■ Brief
For this exercise, retype every record below exactly and keep the pictures out.

---------- Source records ----------

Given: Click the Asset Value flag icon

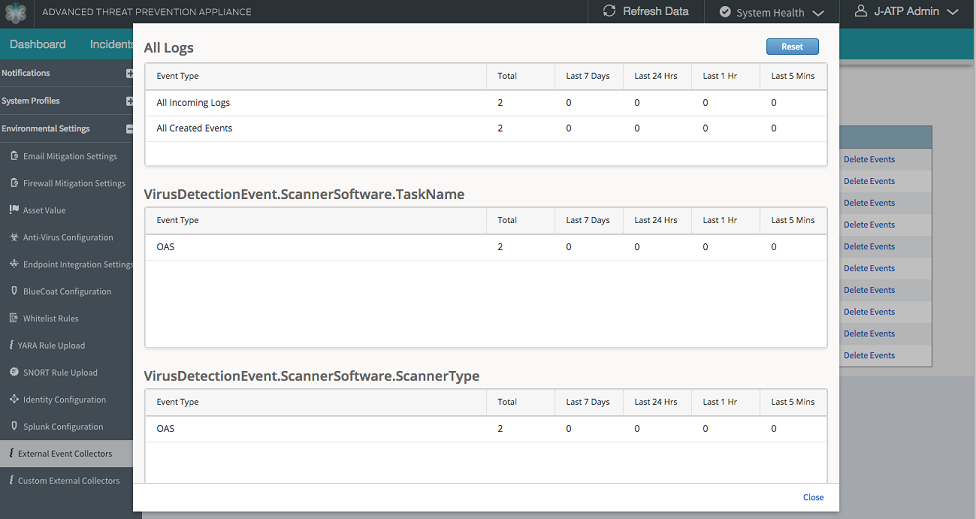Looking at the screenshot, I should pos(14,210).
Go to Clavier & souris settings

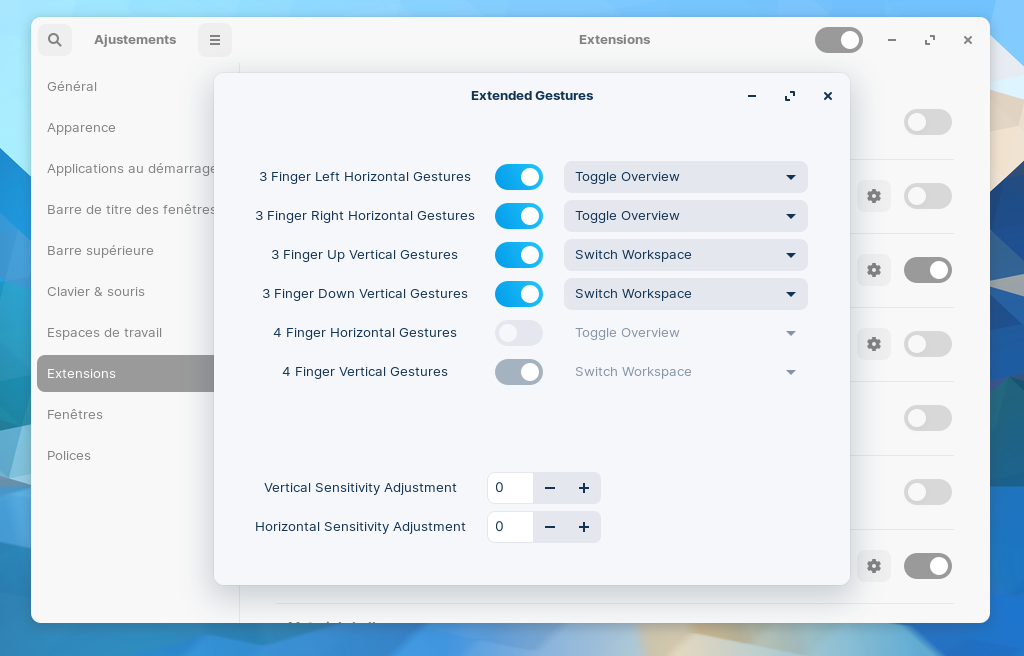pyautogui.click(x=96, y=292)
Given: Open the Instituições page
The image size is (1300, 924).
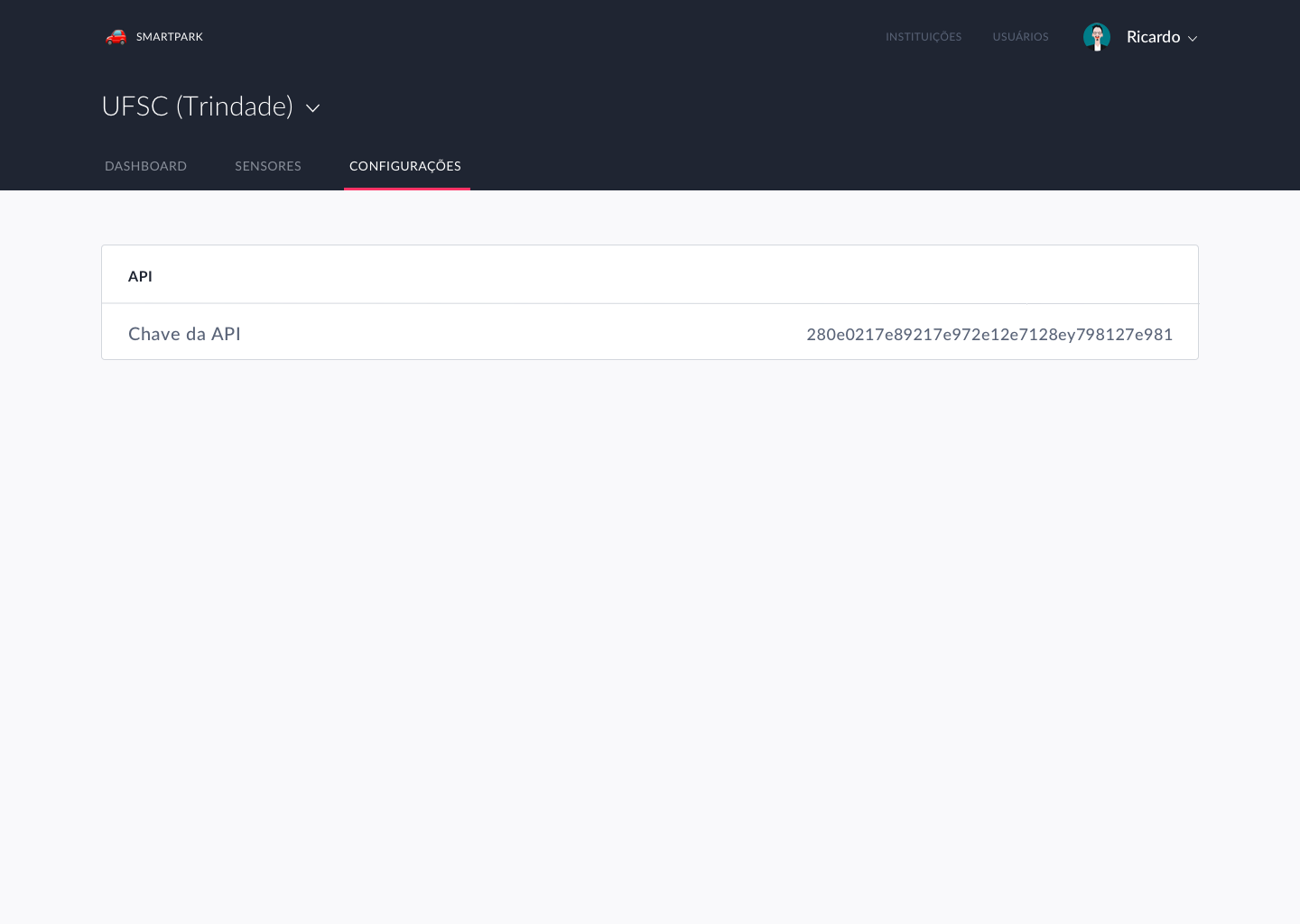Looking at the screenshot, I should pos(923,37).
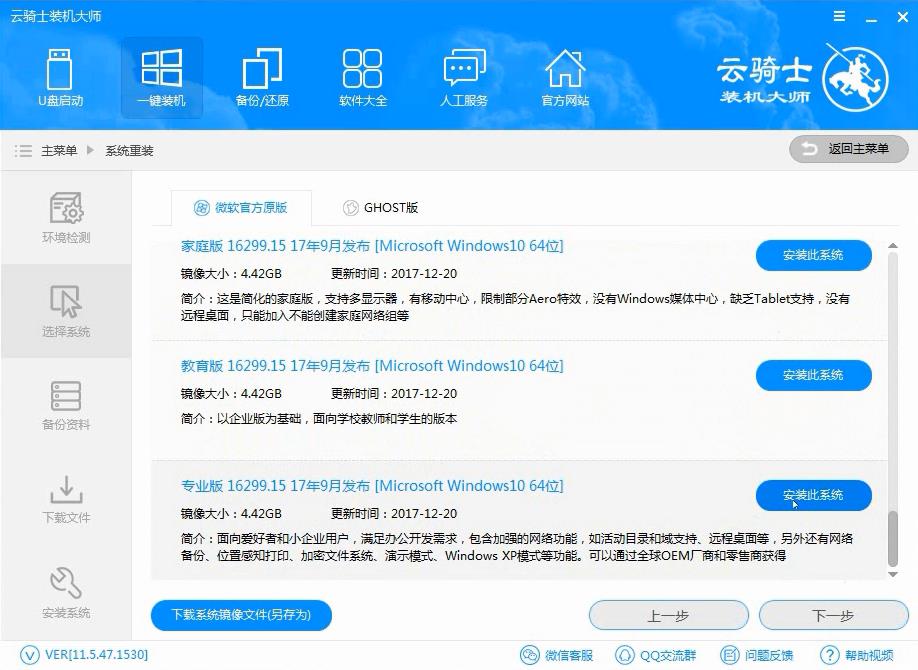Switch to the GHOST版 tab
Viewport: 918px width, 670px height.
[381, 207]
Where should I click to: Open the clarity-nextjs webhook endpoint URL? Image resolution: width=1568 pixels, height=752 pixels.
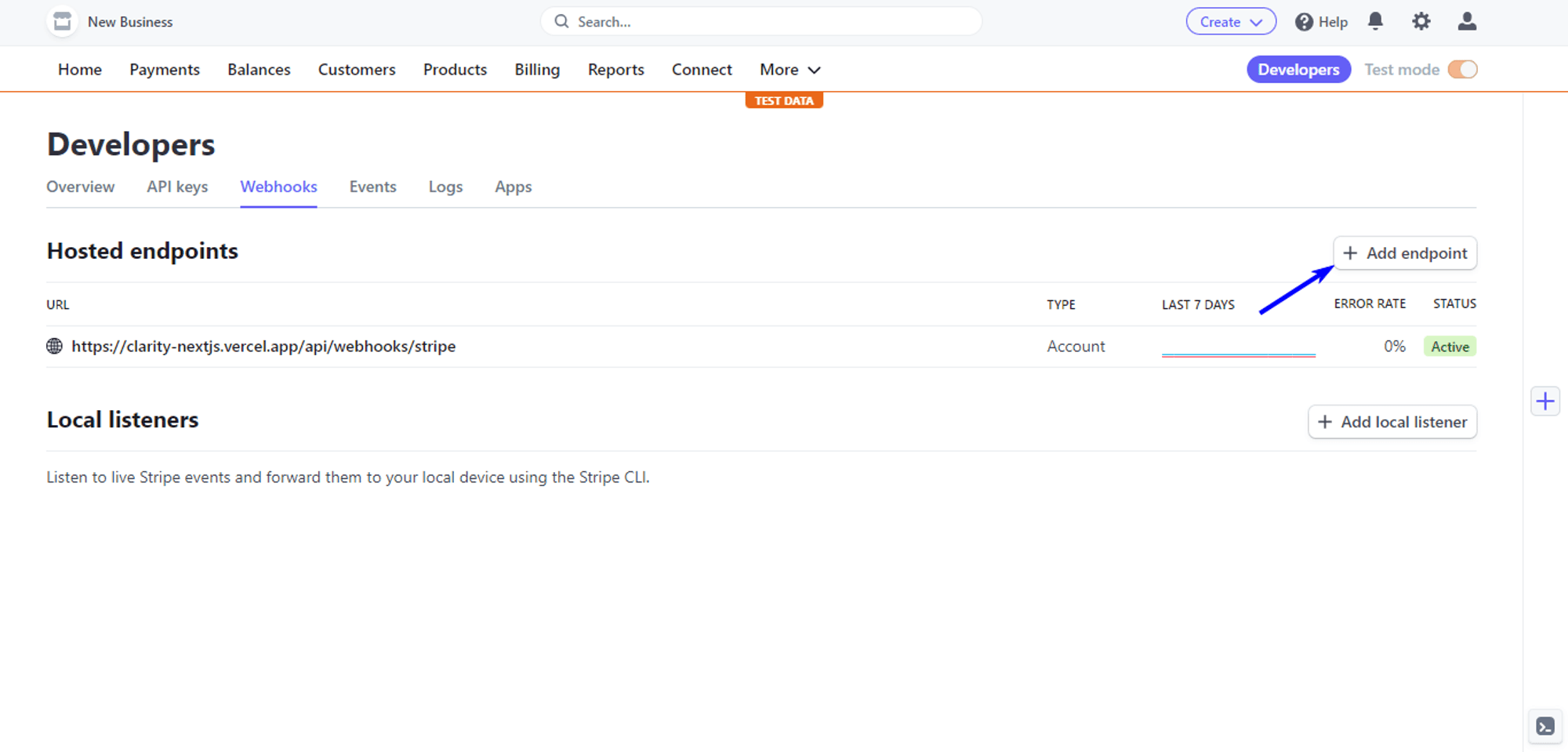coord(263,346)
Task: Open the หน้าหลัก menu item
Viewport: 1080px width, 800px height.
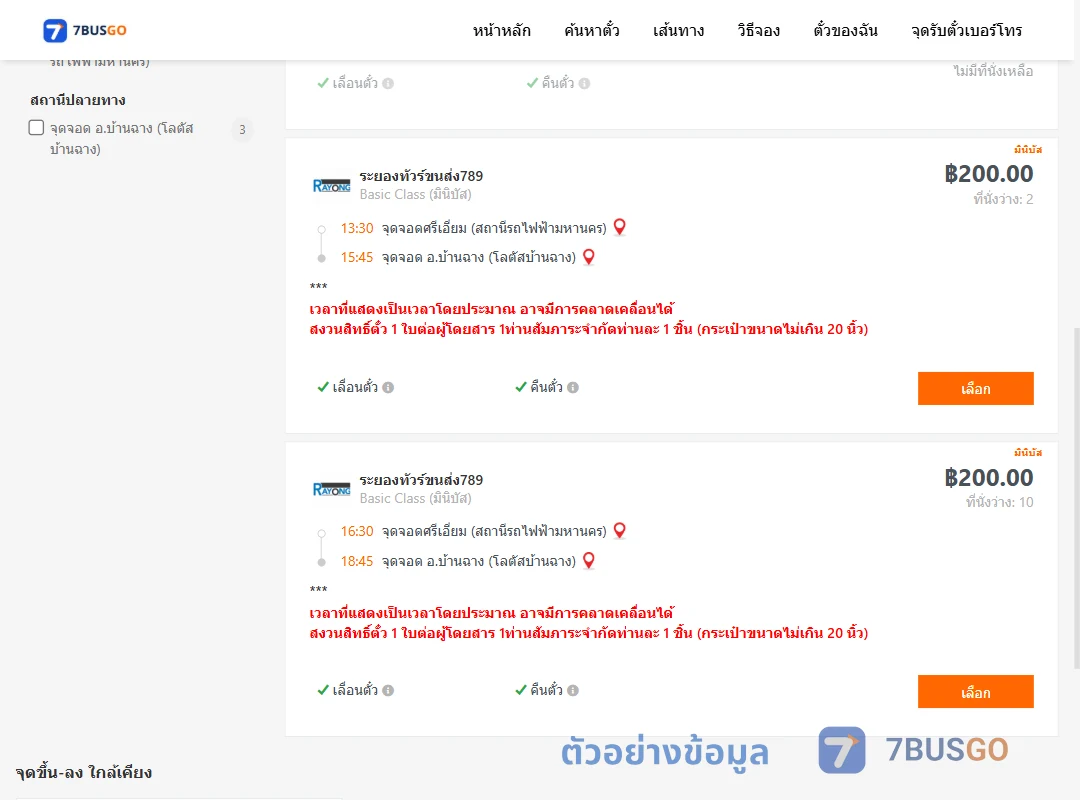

----------

■ Solved problem
Given: Click the Asset Value flag icon

Looking at the screenshot, I should pos(14,210).
Go to Clavier & souris settings

pyautogui.click(x=96, y=292)
Given: Open the Instituições page
The image size is (1300, 924).
Looking at the screenshot, I should pos(923,37).
Switch to the GHOST版 tab
Viewport: 918px width, 670px height.
[381, 207]
Where should I click to: Open the clarity-nextjs webhook endpoint URL? Image resolution: width=1568 pixels, height=752 pixels.
coord(263,346)
Task: Open the หน้าหลัก menu item
Viewport: 1080px width, 800px height.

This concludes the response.